For more than three decades, US News has loomed over the landscape of higher education like the Colossus of Rhodes. Year after year, its “Best Colleges” guide has become the go-to reference for millions of college-bound families, beguiled by its claim that a mysterious algorithm can pin down the elusive concept of excellence. Colleges have twisted themselves into knots to boost their rankings, from building fancy dorms to submitting fake numbers.
But the colossus is cracking.
Last year, Nature published a highly critical report on the college rankings industry, giving US News a particularly low grade. And now author and journalist Malcolm Gladwell has focused on the broody giant in his podcast, Lord of the Rankings, leaning heavily on the work of a team of Reed College statisticians who figured out how to reverse-engineer US News’s proprietary system. His conclusion? The algorithm is fundamentally a reflection of wealth and privilege, favoring rich over poor, white over Black, and fancy dorms over inspiring professors.
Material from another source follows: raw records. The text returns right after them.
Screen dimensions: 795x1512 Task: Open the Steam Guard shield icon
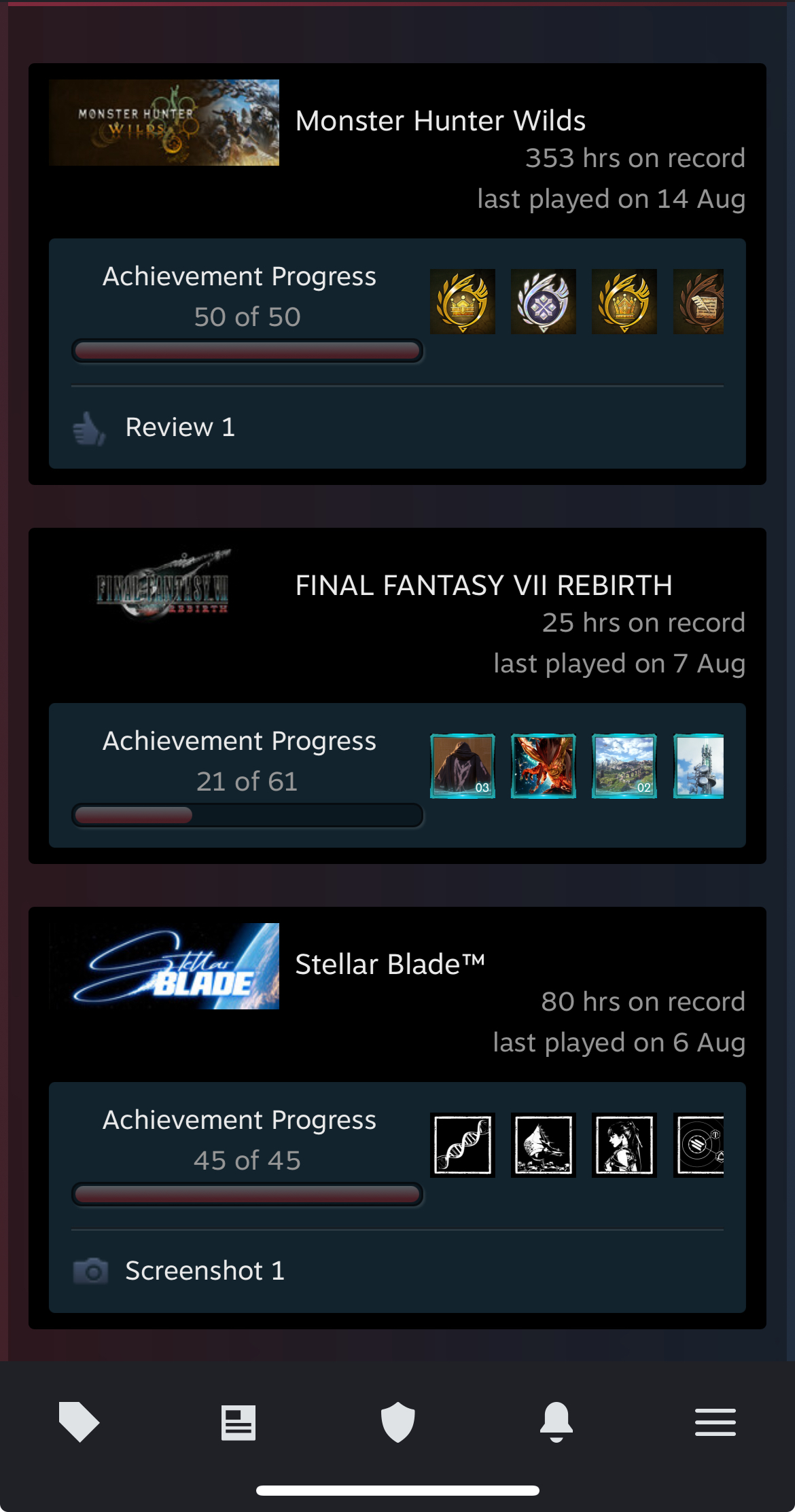click(398, 1422)
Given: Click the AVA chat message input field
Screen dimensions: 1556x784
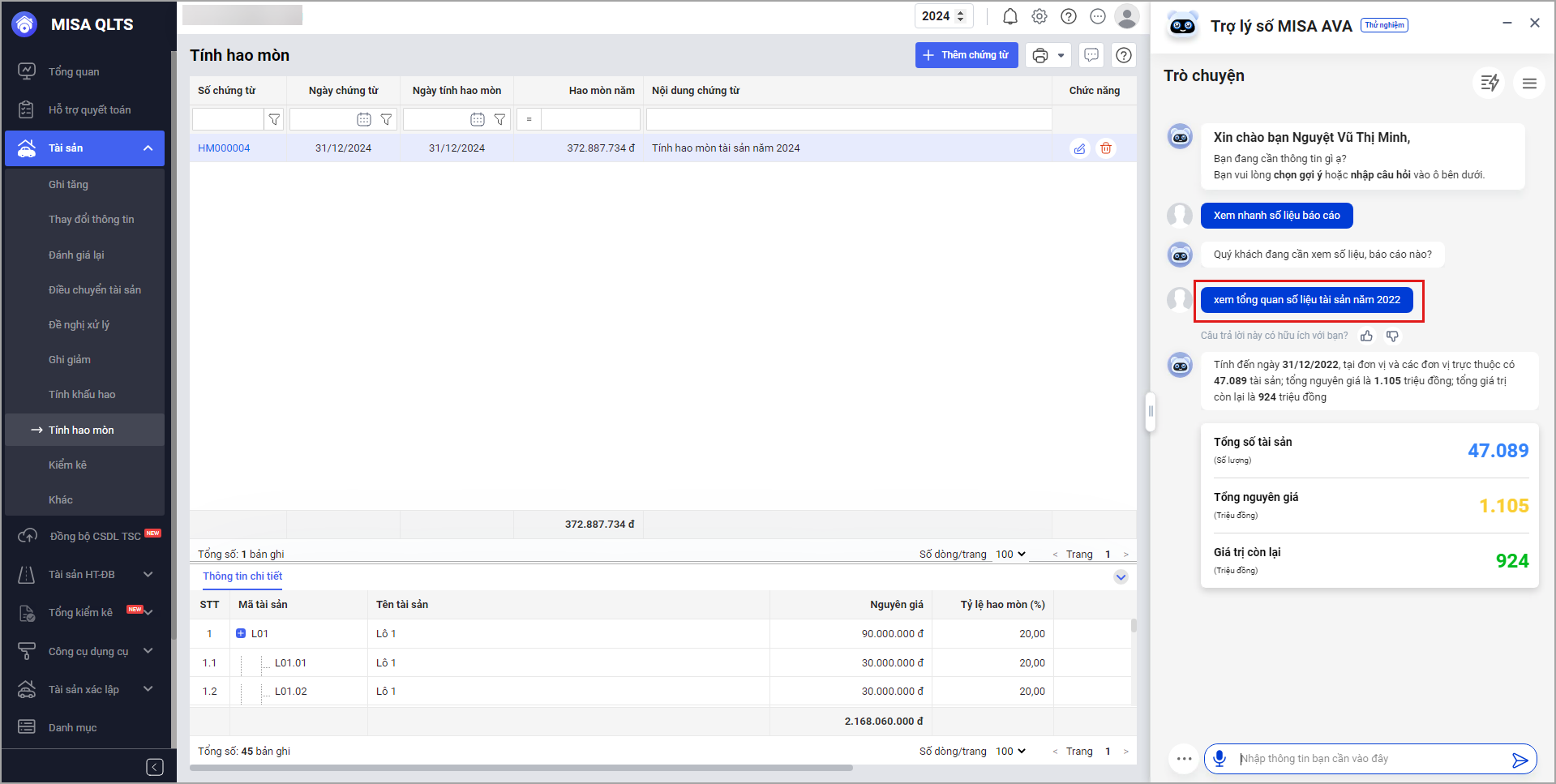Looking at the screenshot, I should [1369, 759].
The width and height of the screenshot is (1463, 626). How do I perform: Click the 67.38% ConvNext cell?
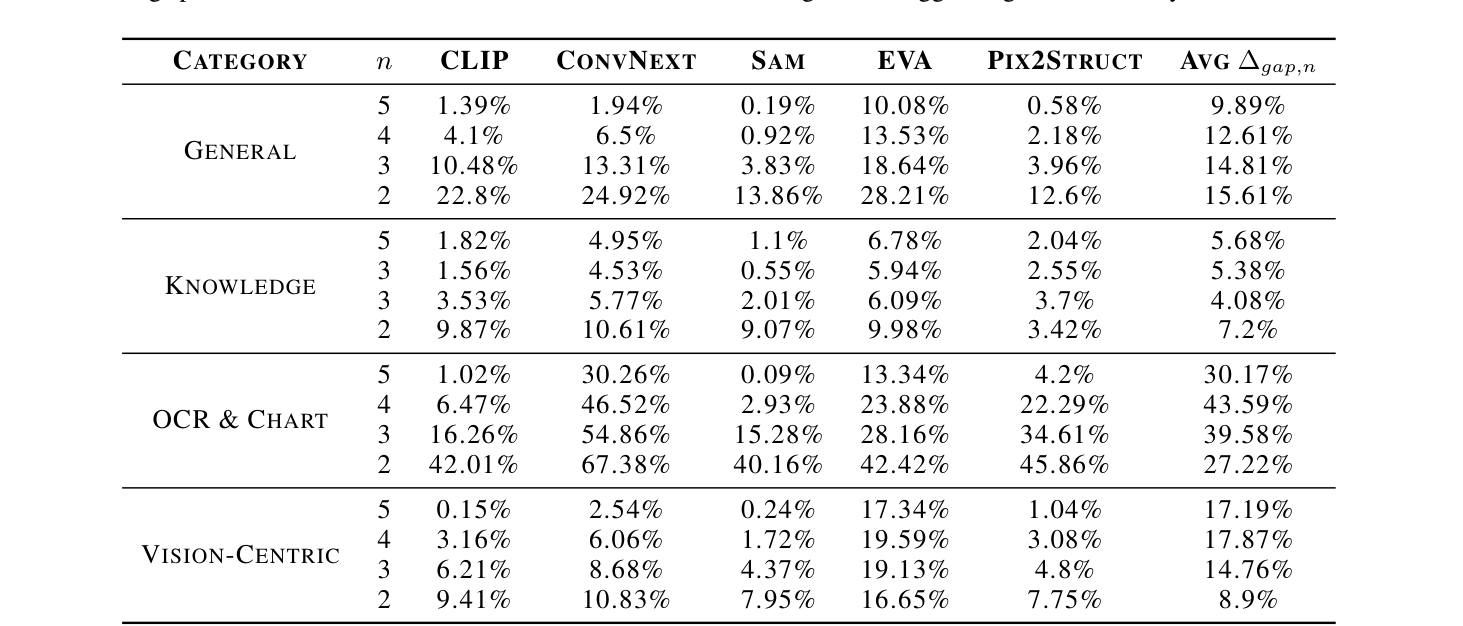tap(626, 465)
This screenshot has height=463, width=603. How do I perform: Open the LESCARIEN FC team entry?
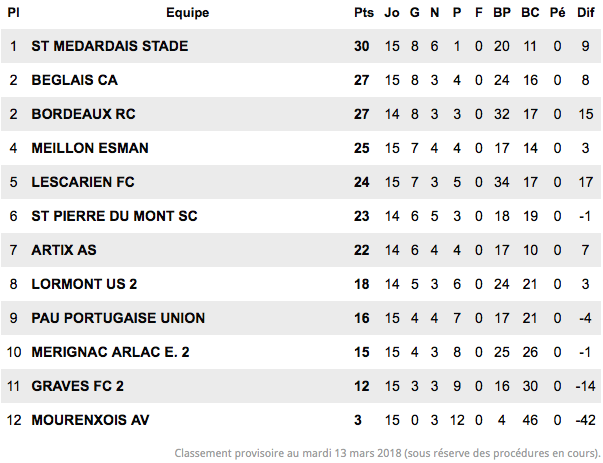pyautogui.click(x=83, y=182)
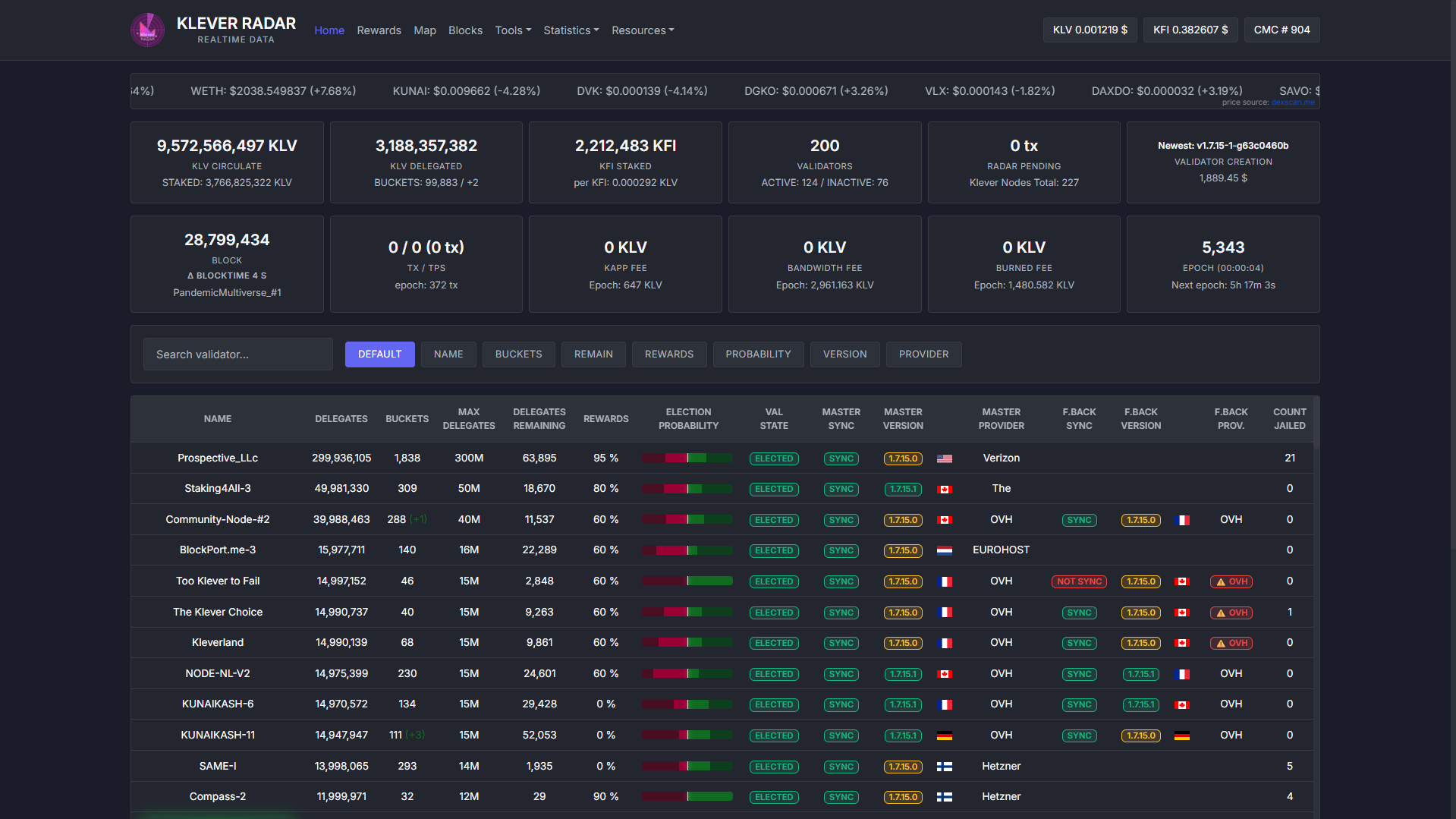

With the help of Reed statistics professor Kelly McConville and her students Huaying Qiu ’20 and Lauren Rabe ’21, Gladwell zeroes in on a key element of the US News algorithm, the notorious peer assessment score. To calculate this score, the guide asks top college officials—presidents, provosts, and deans of admission—to rate other institutions. But as Gladwell points out, these officials often know very little about the schools they’re assessing. In a riveting exchange with an anonymous dean of admission, Gladwell examines the kind of impressionistic factors—”my cousin went there and had a good time”—that color people’s judgment. Gladwell even interviews the president of Rowan University, who sends a bottle of hot sauce to other presidents every year in an effort to boost Rowan’s score (it works!)
The bottom line, as Gladwell discovers, is that the peer assessment score is essentially a function of reputation—reputation that over the last 30 years has been constructed, maintained, and reinforced by US News.
As many readers know, Reed has long stood as a holdout against the system. Appalled by a blistering article on US News in the Wall Street Journal, then-President Steve Koblik pulled Reed out of the system in 1996. US News retaliated by relegating the college to the bottom of the barrel, and has imposed a steep penalty on Reed ever since. In 2019, Reed statistics students hacked the system and estimated that the college should have been ranked at #38; its actual rank was #90. (Although US News claimed the students’ analysis was “inaccurate,” it swiftly promoted Reed to #63).
Gladwell also takes a close look at Dillard University, a private, historically Black university in New Orleans that US News assigns a very low rank. Gladwell shows, however, that Dillard’s score depends less on its classes and more on the types of students it serves: mostly Black, first-generation students from working families who sometimes struggle to graduate on time—not because they are bad students, but because of structural inequities in family income. These families are also less likely to make the kinds of gifts that build a big endowment, which also factors heavily into the algorithm.
Aided and abetted by Prof. McConville and the Reed stats squad, Gladwell explores what it would take for Dillard to vault to the top of the US News rankings. Without giving too much away, let’s say the results are a shock—but not a surprise. Listen for yourself and enjoy Gladwell at his best—insightful, funny, and profound.
Choosing a college is a big decision. Families deserve accurate, reliable information about class sizes, majors, graduation rates, financial aid, and so on; college guides such as US News play an important role in that. But as Gladwell points out, the system has come to perpetuate the very forces it was originally designed to subvert: wealth, prestige, and privilege.
Reed is extremely fortunate. Our tradition of small classes, inspiring professors, rigorous intellectual exploration, and interdisciplinary creativity sets us apart from the mainstream of American higher education. We have been able to defy the rankings system and thrive. It is my hope that every college-bound senior can look past the mirage of the rankings and find a destination where they, too, will thrive.